Classify your agent clearly. Know what tier your agent operates at and make that classification legible to buyers. An agent that is ambiguous about its autonomy level will be provisionally classified at the highest level the buyer can imagine — and governed (or rejected) accordingly.
Narrow the access scope to the minimum. Regardless of tier, an agent that requests access only to what it needs signals governance maturity. Enterprise buyers are increasingly using access scope requests as a proxy for the builder’s understanding of their own agent’s failure modes.
Build the Level 3 → Level 4 transition explicitly. Many agents start as Level 3 (act with approval) and are intended to evolve toward Level 4 (autonomous) as the enterprise gains confidence. Build the approval workflow in, design the monitoring and kill-switch infrastructure, and define the specific metrics that would trigger a tier upgrade.
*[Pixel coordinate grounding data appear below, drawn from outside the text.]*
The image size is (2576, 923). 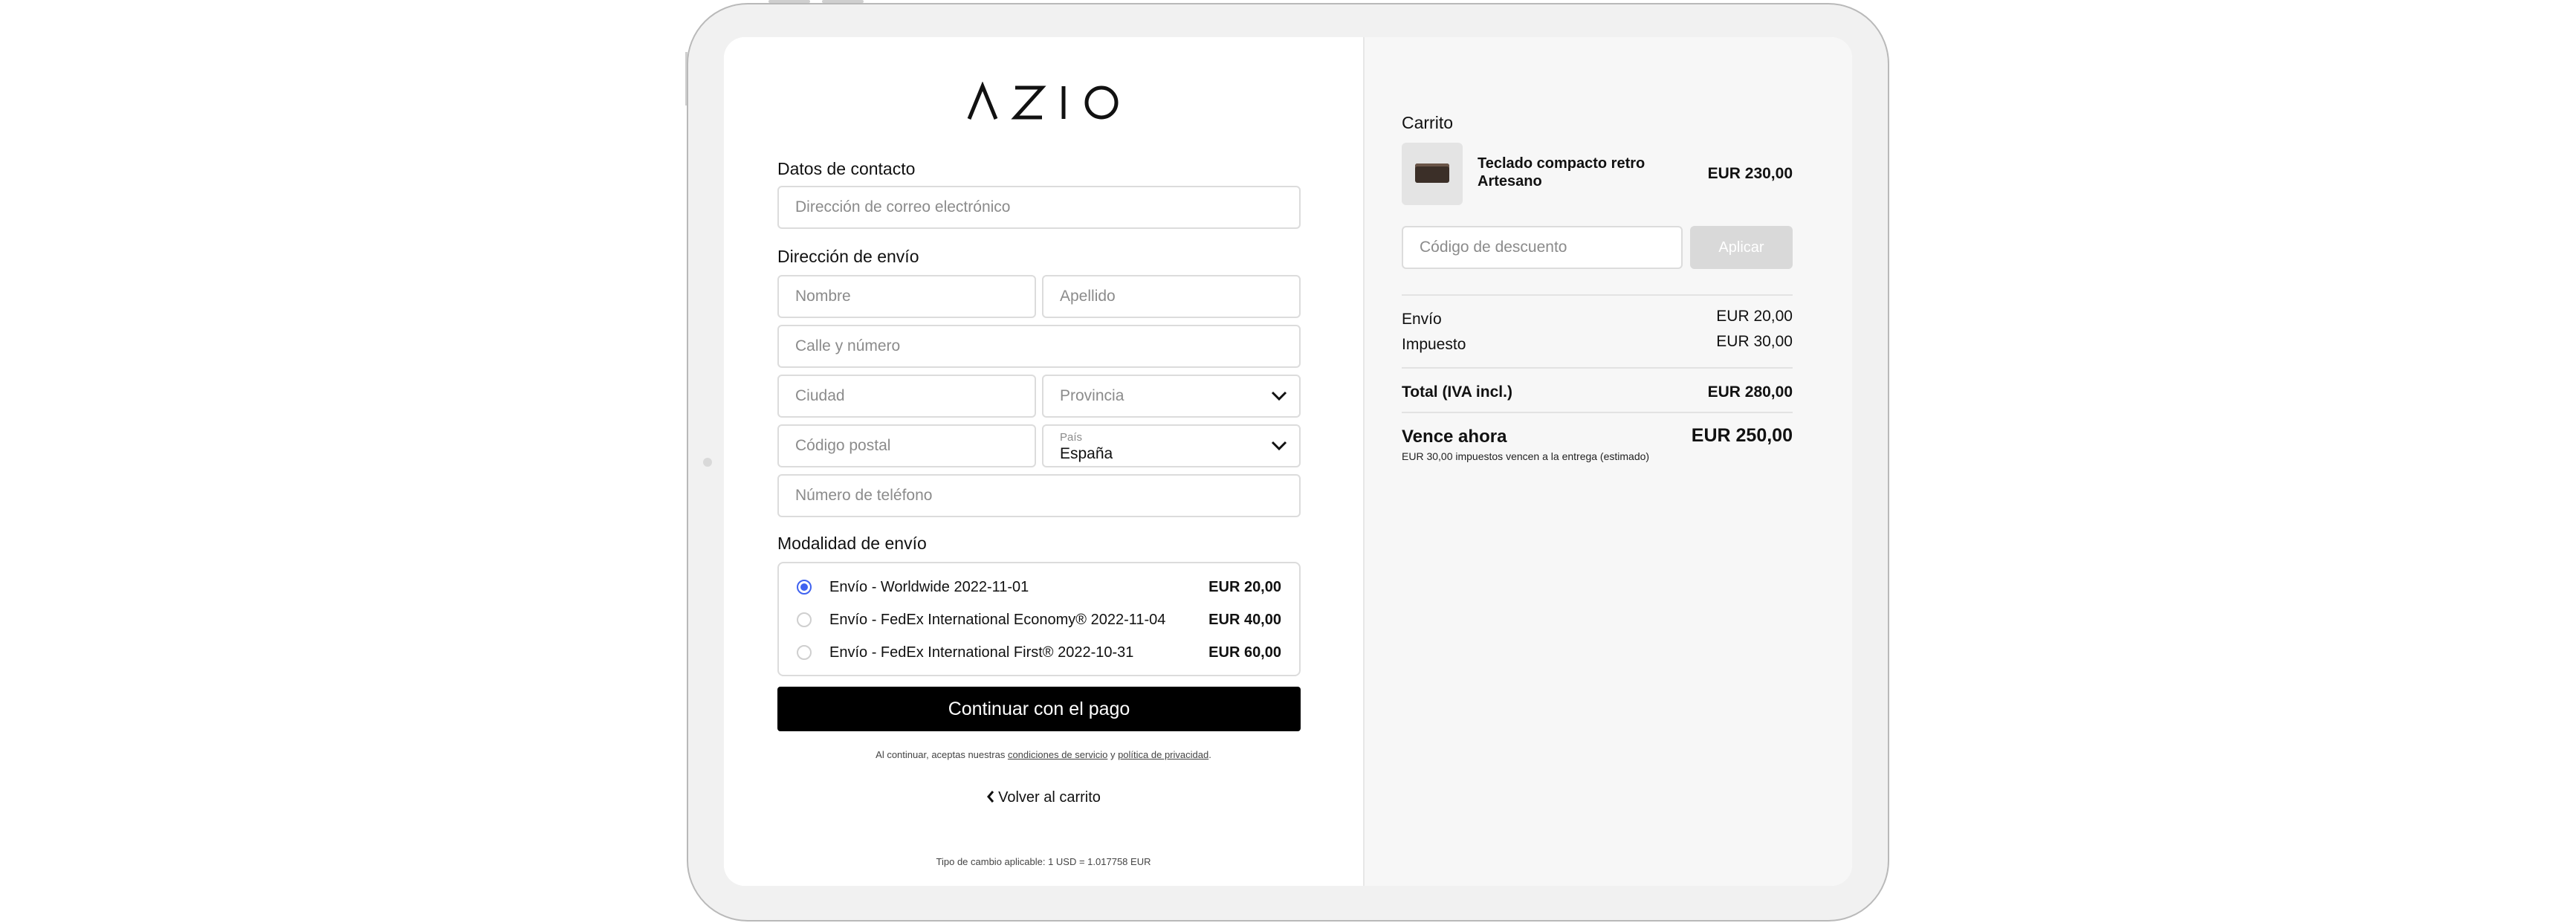 I want to click on due-now-label: Vence ahora, so click(x=1454, y=437).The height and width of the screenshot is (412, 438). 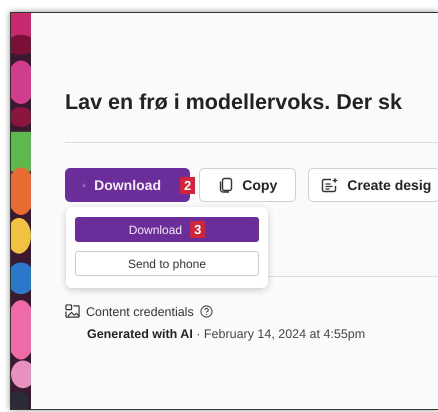 I want to click on download-option: Download 3, so click(x=167, y=230).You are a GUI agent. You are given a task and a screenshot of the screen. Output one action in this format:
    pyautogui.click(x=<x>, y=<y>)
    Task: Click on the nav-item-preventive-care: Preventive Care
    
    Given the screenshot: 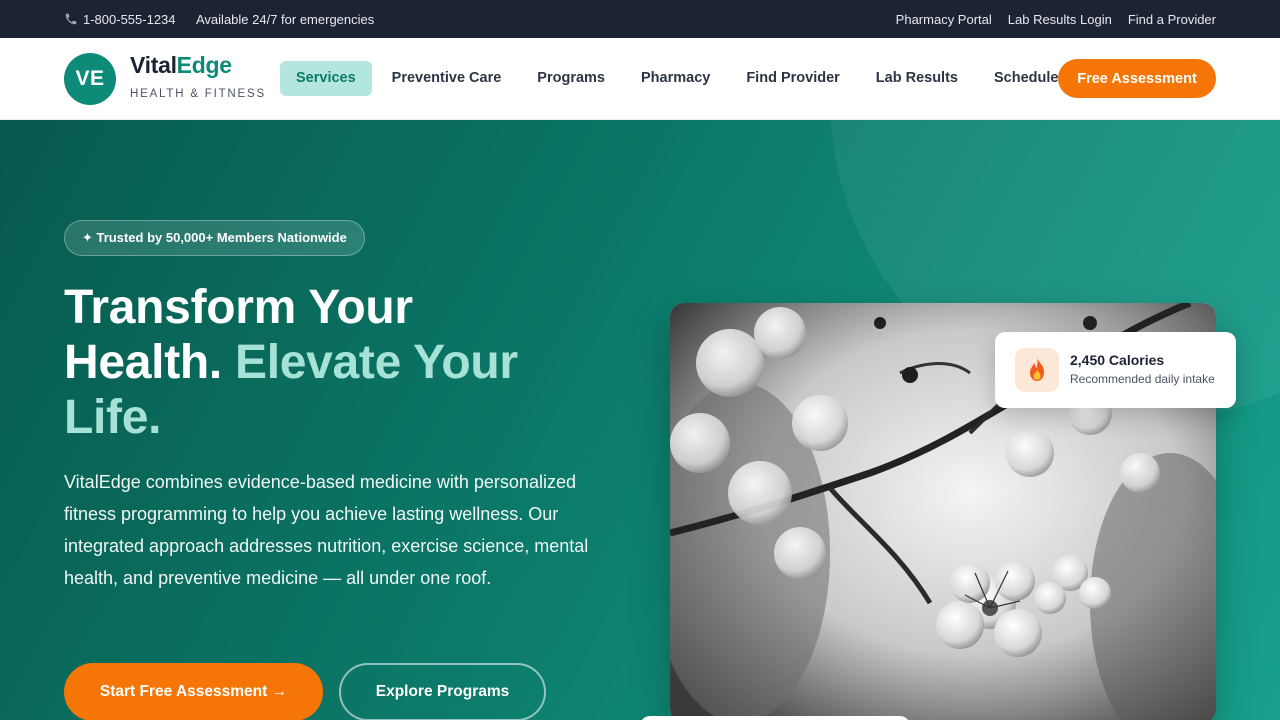 What is the action you would take?
    pyautogui.click(x=447, y=78)
    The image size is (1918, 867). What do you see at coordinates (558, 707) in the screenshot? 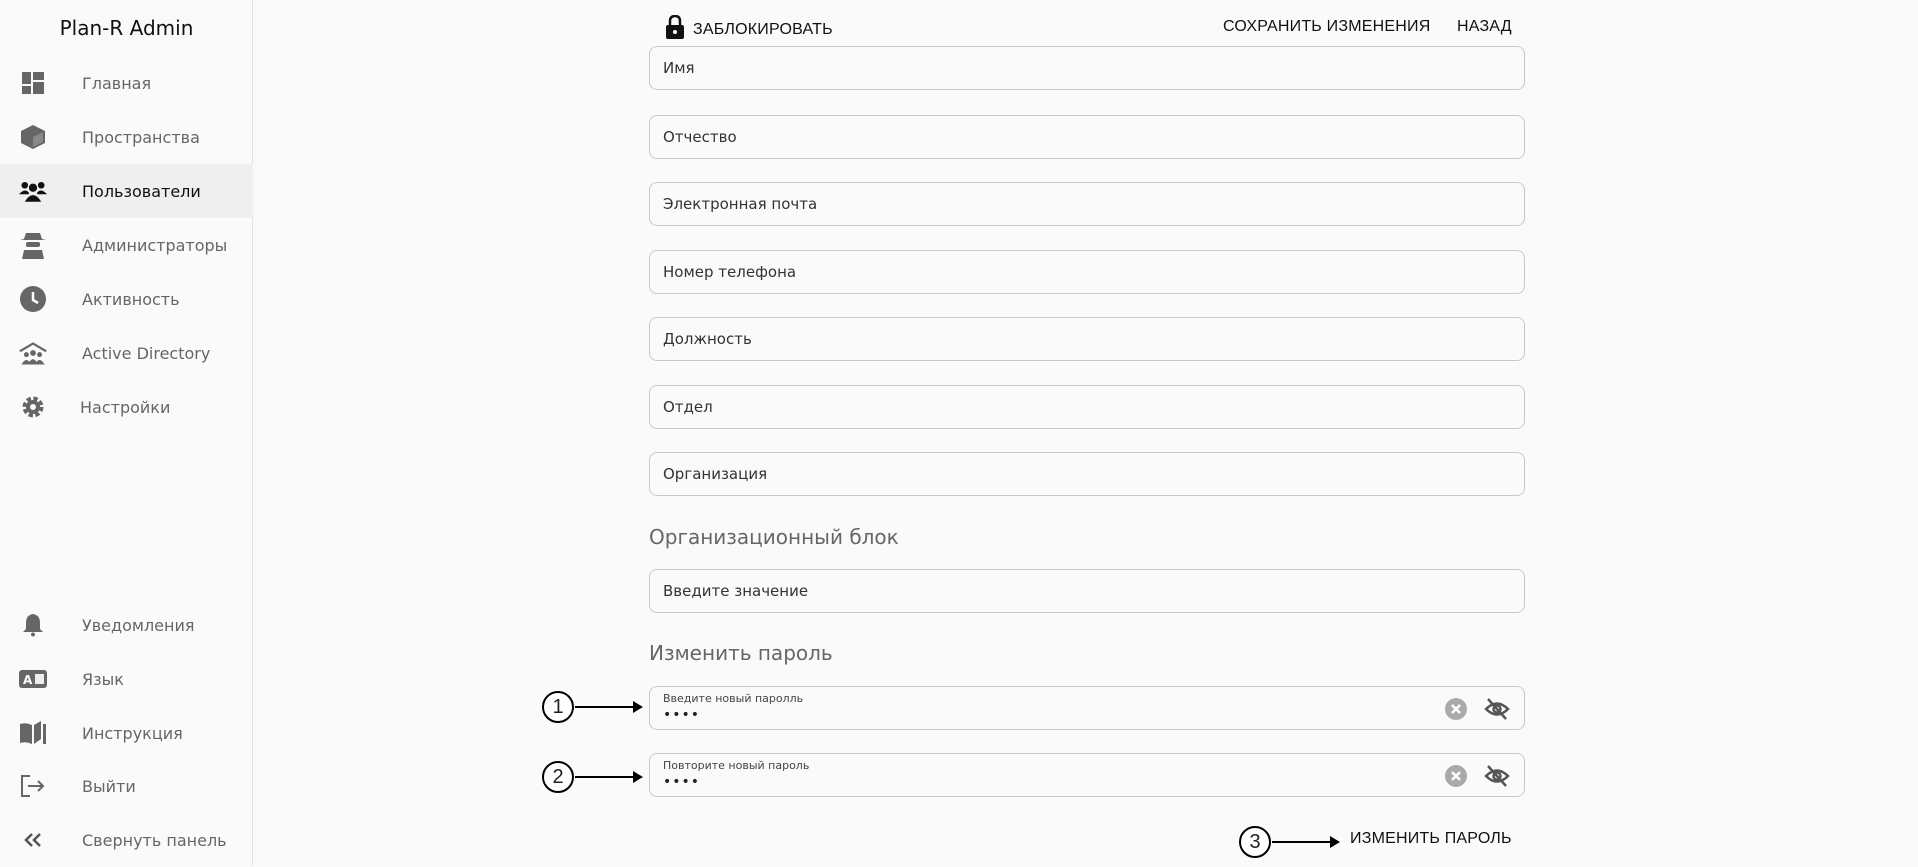
I see `callout-1: 1` at bounding box center [558, 707].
Buyers who can see a clear path from supervised to autonomous deployment are more likely to approve initial deployment.
Connect governance to the security procurement conversation. The enterprise security gate we covered after the Geordie $30M raise addresses the pre-deployment moment — security teams blocking agentic deployments before they start. The Gartner governance framework addresses the post-deployment failure mode — agents that pass security review but get rolled back because their governance posture cannot survive production reality. Builders building for enterprise sale need to address both. A well-secured agent without tiered governance will eventually surface a production failure that triggers decommissioning. A well-governed agent that cannot pass security review never ships.
The 40% is not a fixed outcome. It is a description of what happens when governance does not keep pace with deployment speed. Builders who build the governance architecture into the agent design — not as a layer applied after the fact — are building agents that survive long enough to prove their value.